Information supplied ->
--- START ---
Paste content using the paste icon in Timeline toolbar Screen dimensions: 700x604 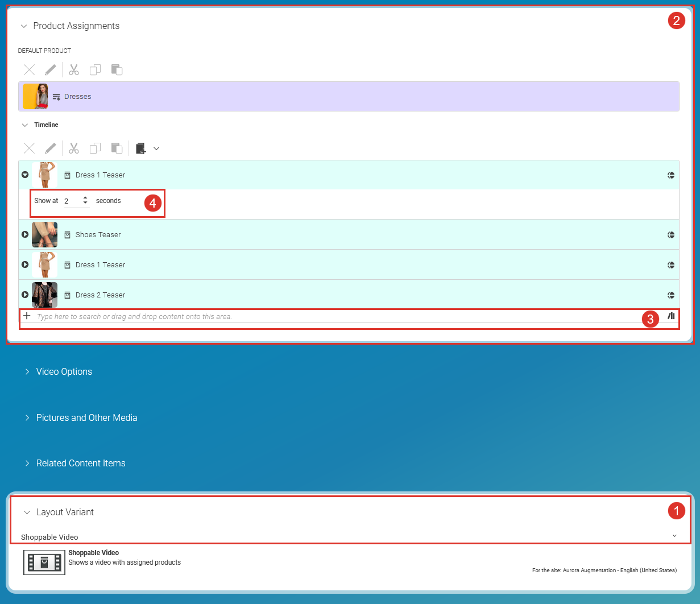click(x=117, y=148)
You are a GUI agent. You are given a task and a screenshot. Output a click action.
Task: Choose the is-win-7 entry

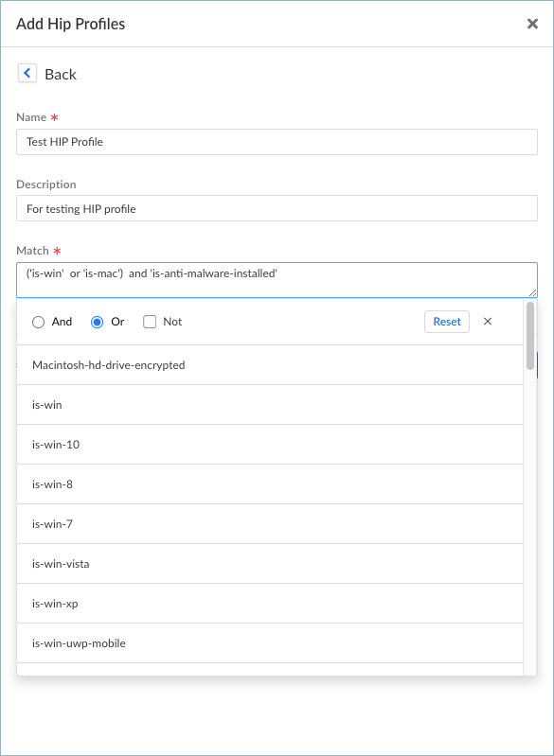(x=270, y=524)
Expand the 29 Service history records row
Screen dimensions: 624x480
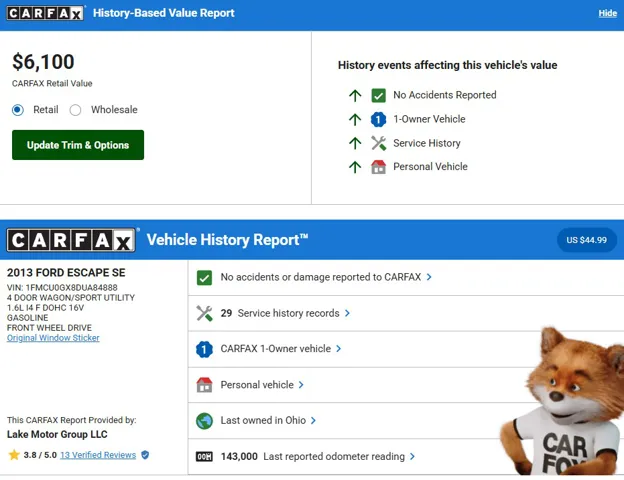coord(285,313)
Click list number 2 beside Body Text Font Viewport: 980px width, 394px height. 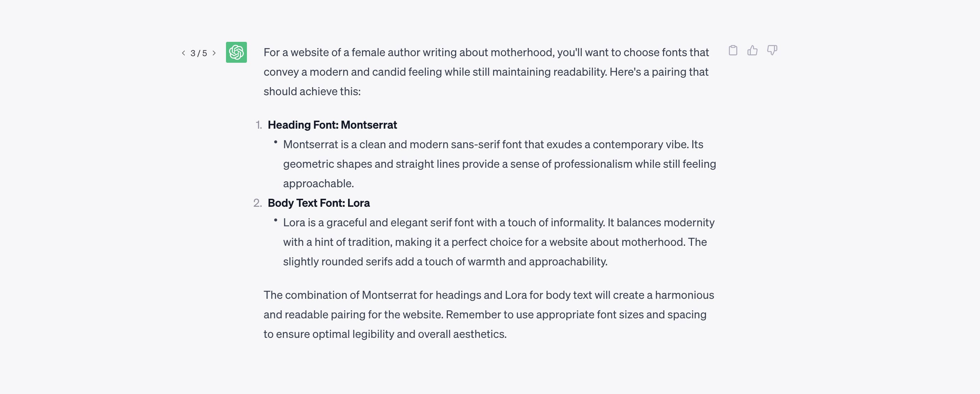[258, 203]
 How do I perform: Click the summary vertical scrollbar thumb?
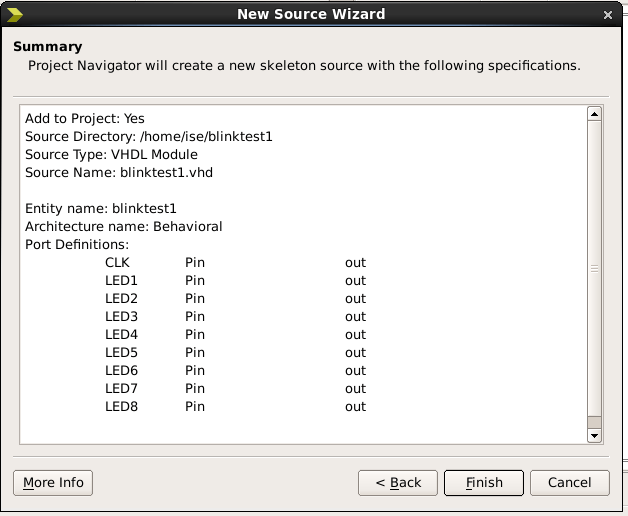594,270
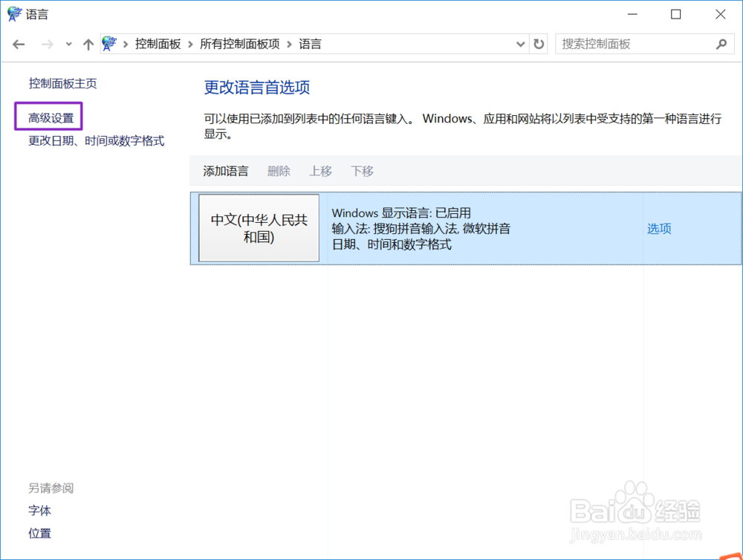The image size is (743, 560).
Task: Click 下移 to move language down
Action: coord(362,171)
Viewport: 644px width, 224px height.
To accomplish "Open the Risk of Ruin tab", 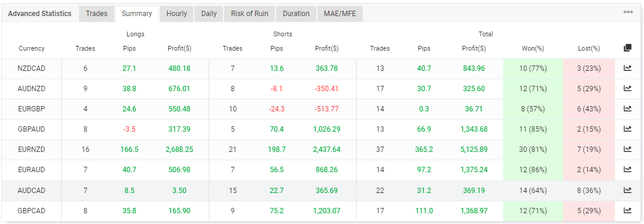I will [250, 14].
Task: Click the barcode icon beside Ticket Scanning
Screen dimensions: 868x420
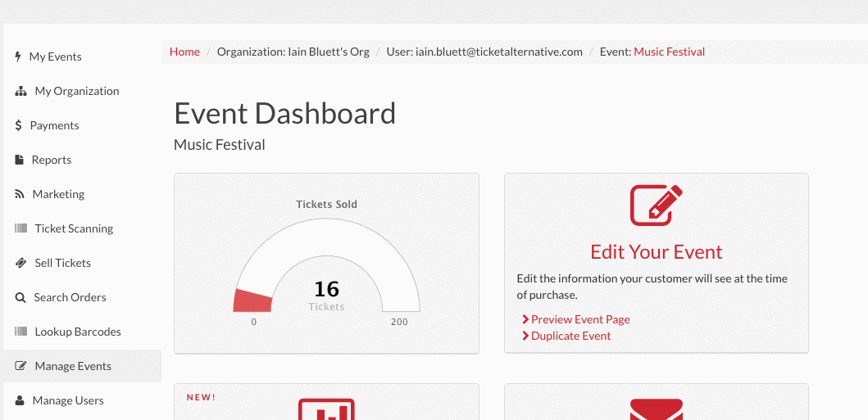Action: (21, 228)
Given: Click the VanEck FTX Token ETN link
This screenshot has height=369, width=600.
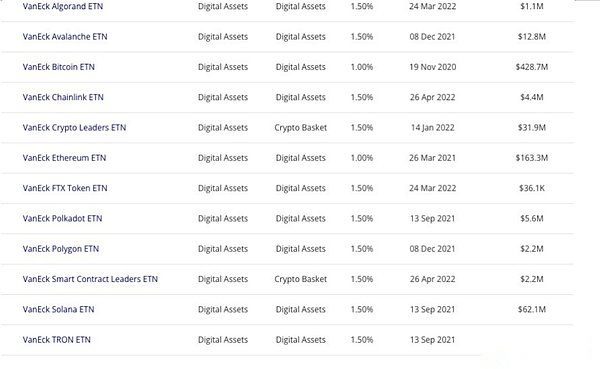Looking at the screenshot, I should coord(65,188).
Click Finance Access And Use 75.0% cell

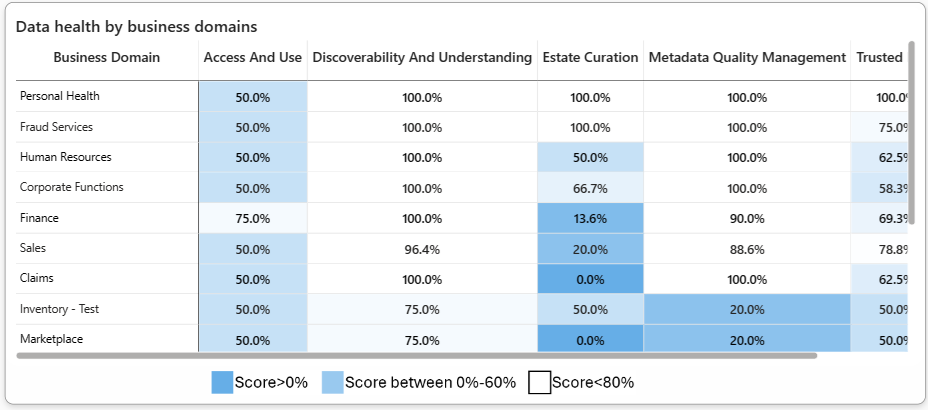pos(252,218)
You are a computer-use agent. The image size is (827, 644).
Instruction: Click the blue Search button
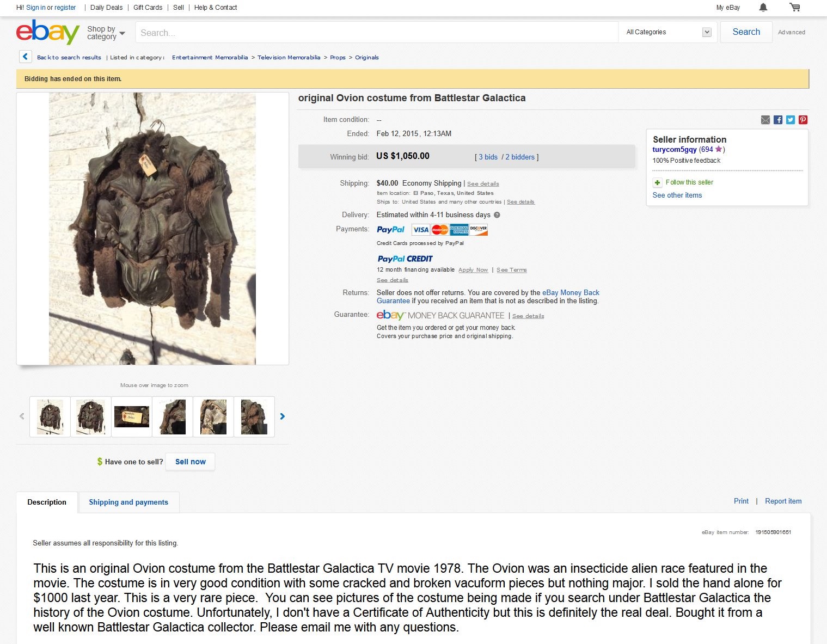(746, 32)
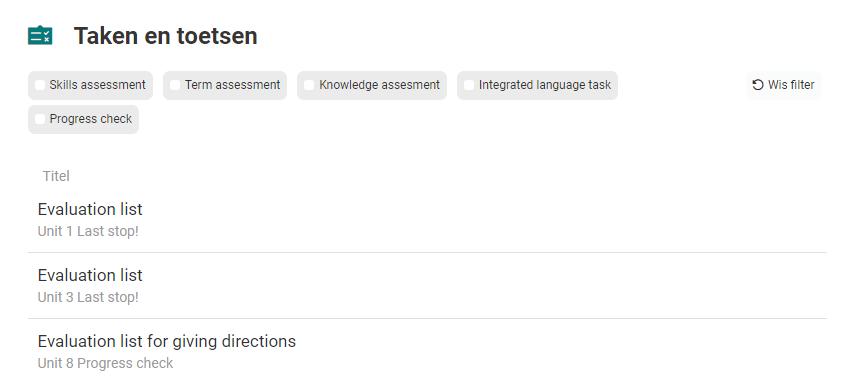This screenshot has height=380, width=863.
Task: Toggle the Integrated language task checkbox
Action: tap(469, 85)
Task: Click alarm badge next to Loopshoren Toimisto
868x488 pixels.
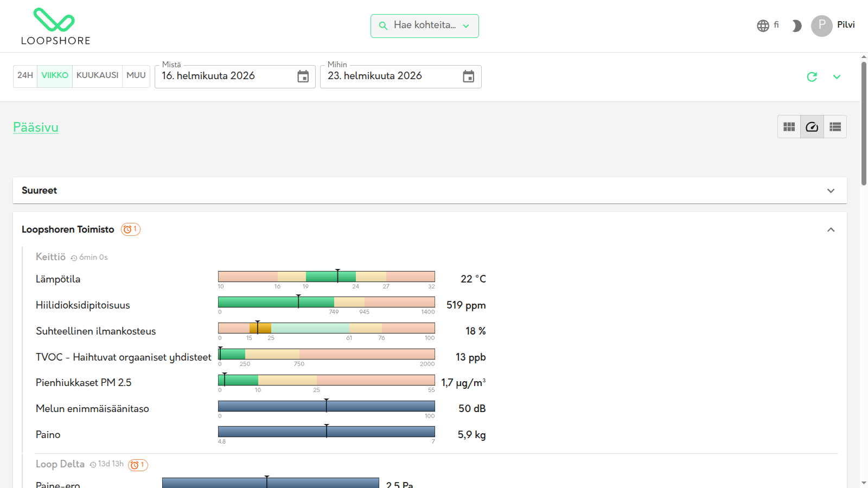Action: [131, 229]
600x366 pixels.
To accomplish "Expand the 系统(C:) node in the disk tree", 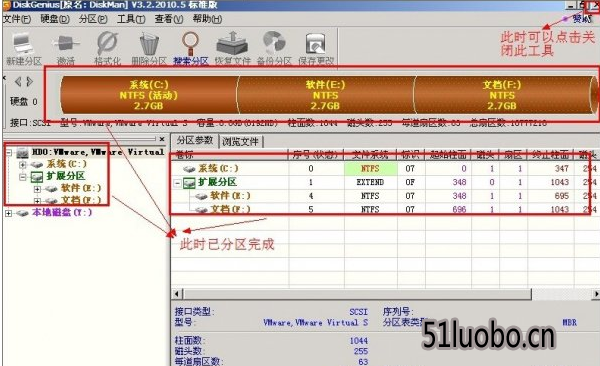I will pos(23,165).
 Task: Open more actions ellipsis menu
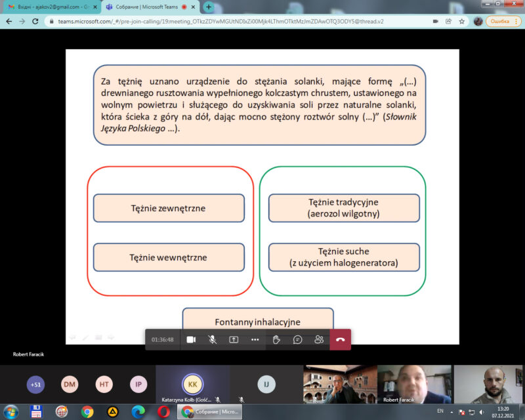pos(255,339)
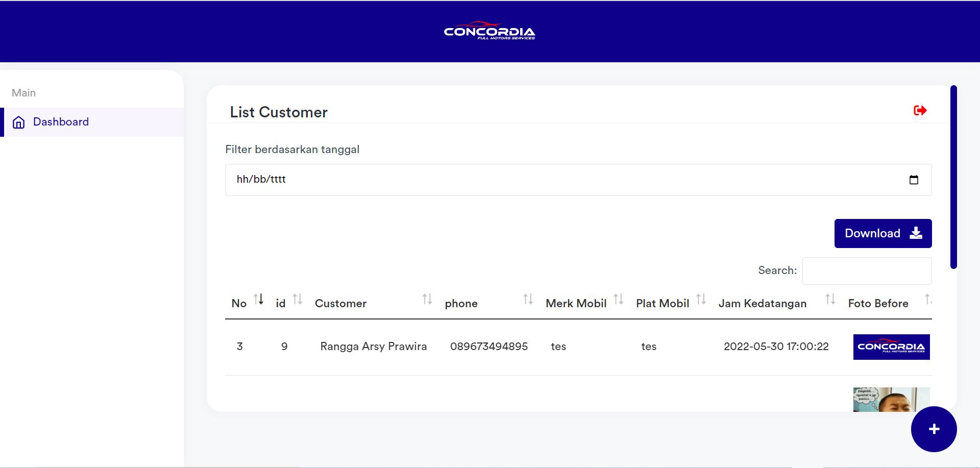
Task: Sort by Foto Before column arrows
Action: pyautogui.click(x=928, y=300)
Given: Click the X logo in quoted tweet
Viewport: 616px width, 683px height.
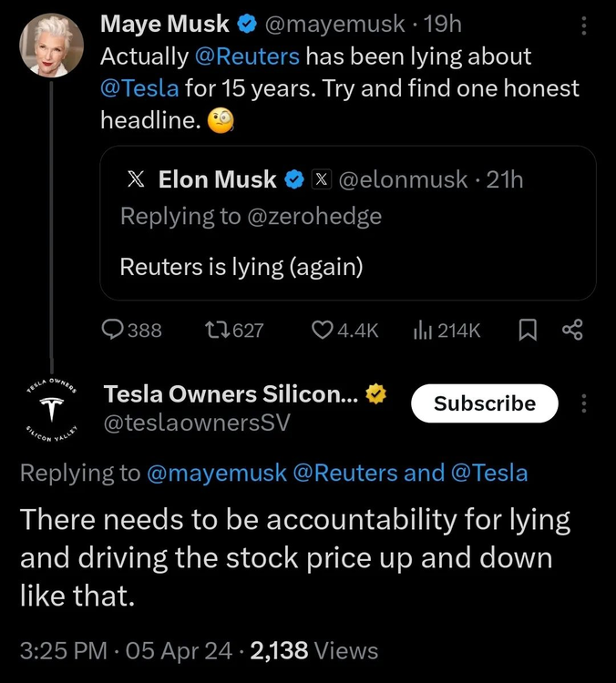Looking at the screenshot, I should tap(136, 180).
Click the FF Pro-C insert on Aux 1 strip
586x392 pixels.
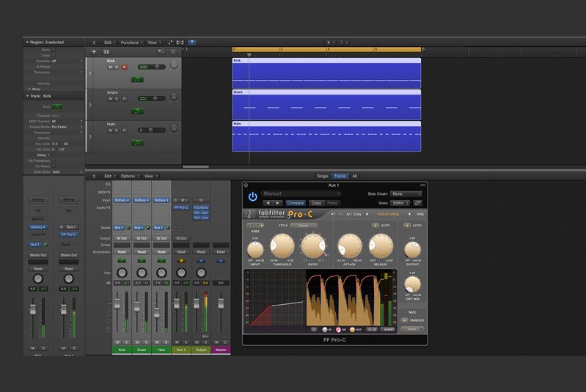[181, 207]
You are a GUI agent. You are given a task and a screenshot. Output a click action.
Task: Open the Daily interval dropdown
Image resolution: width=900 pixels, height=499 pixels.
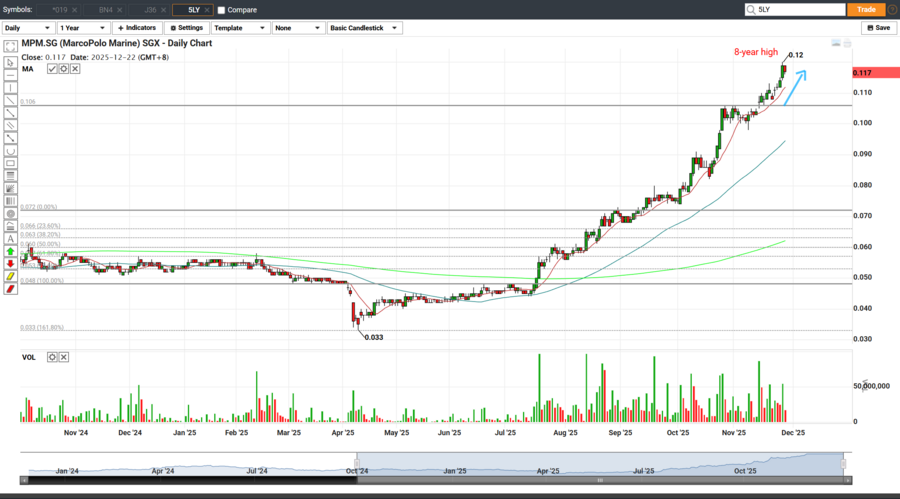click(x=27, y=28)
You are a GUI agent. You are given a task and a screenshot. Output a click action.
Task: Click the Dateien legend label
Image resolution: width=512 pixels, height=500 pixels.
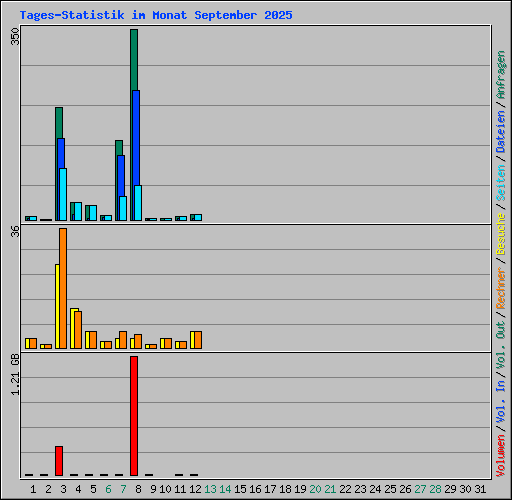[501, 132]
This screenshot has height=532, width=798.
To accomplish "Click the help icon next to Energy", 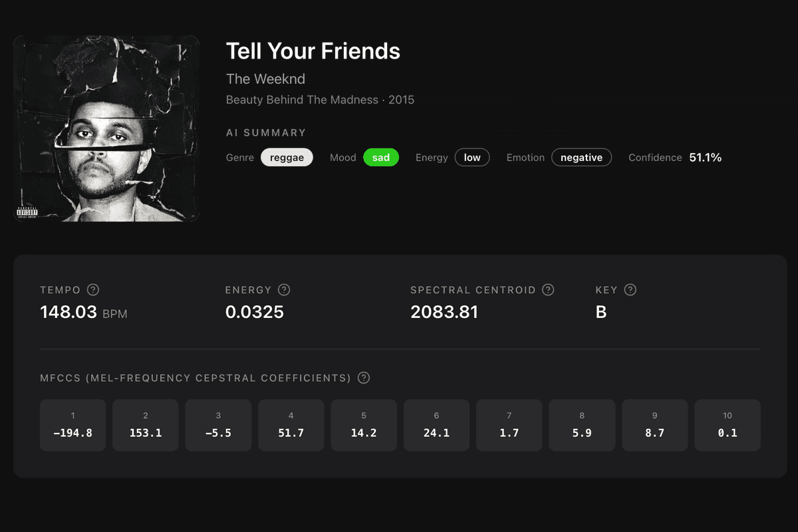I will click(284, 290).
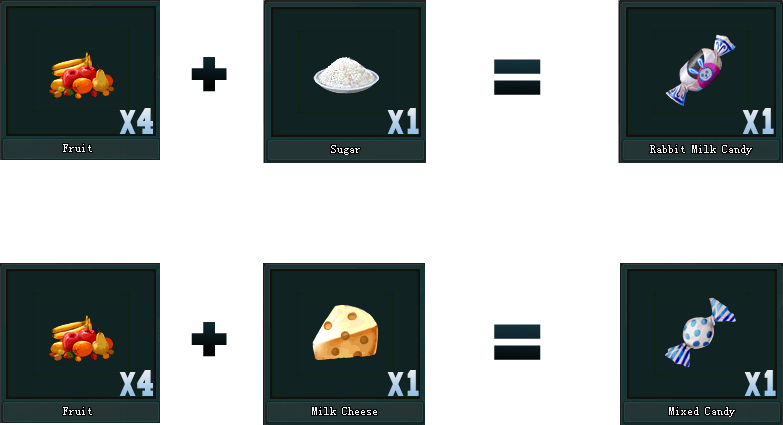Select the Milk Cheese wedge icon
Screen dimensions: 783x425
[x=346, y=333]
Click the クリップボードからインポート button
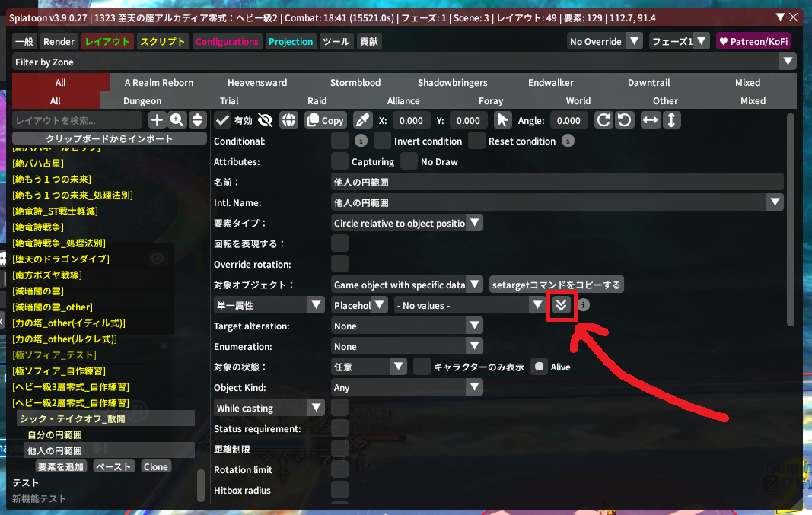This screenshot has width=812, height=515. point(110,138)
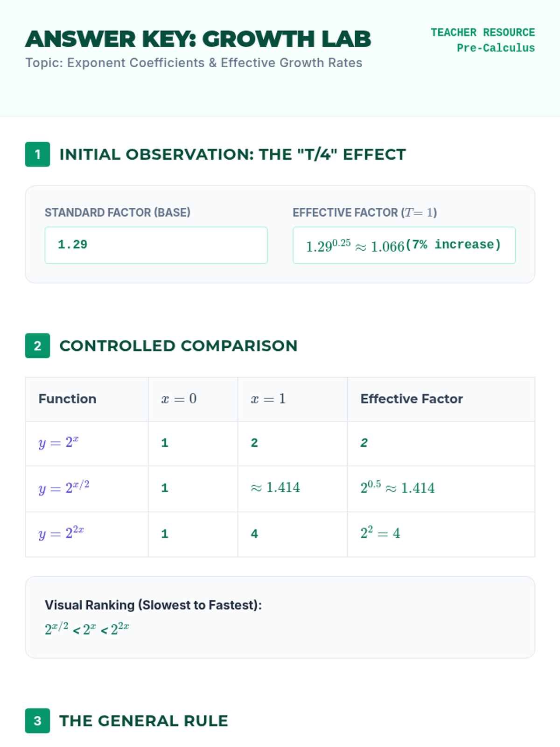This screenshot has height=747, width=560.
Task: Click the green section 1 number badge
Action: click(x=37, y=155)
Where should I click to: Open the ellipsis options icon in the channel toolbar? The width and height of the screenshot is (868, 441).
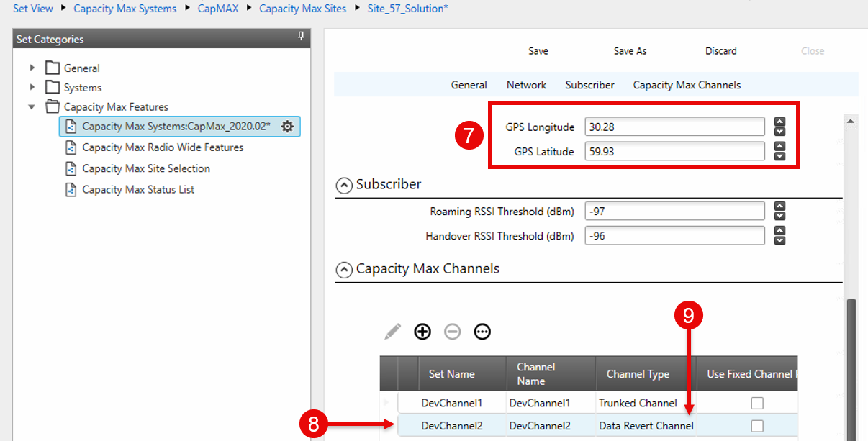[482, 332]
--- END ---
What to work on ->
For this exercise, output only the lines from the one bearing "Click the クリップボードからインポート button" to the end of the material above, exactly as written, with pictures left out.

Solution to the problem ->
Click the クリップボードからインポート button
This screenshot has width=812, height=515. point(110,138)
This screenshot has height=747, width=560.
Task: Click the green section 1 number badge
Action: click(x=37, y=155)
Where should I click to: Open the ellipsis options icon in the channel toolbar? The width and height of the screenshot is (868, 441).
[482, 332]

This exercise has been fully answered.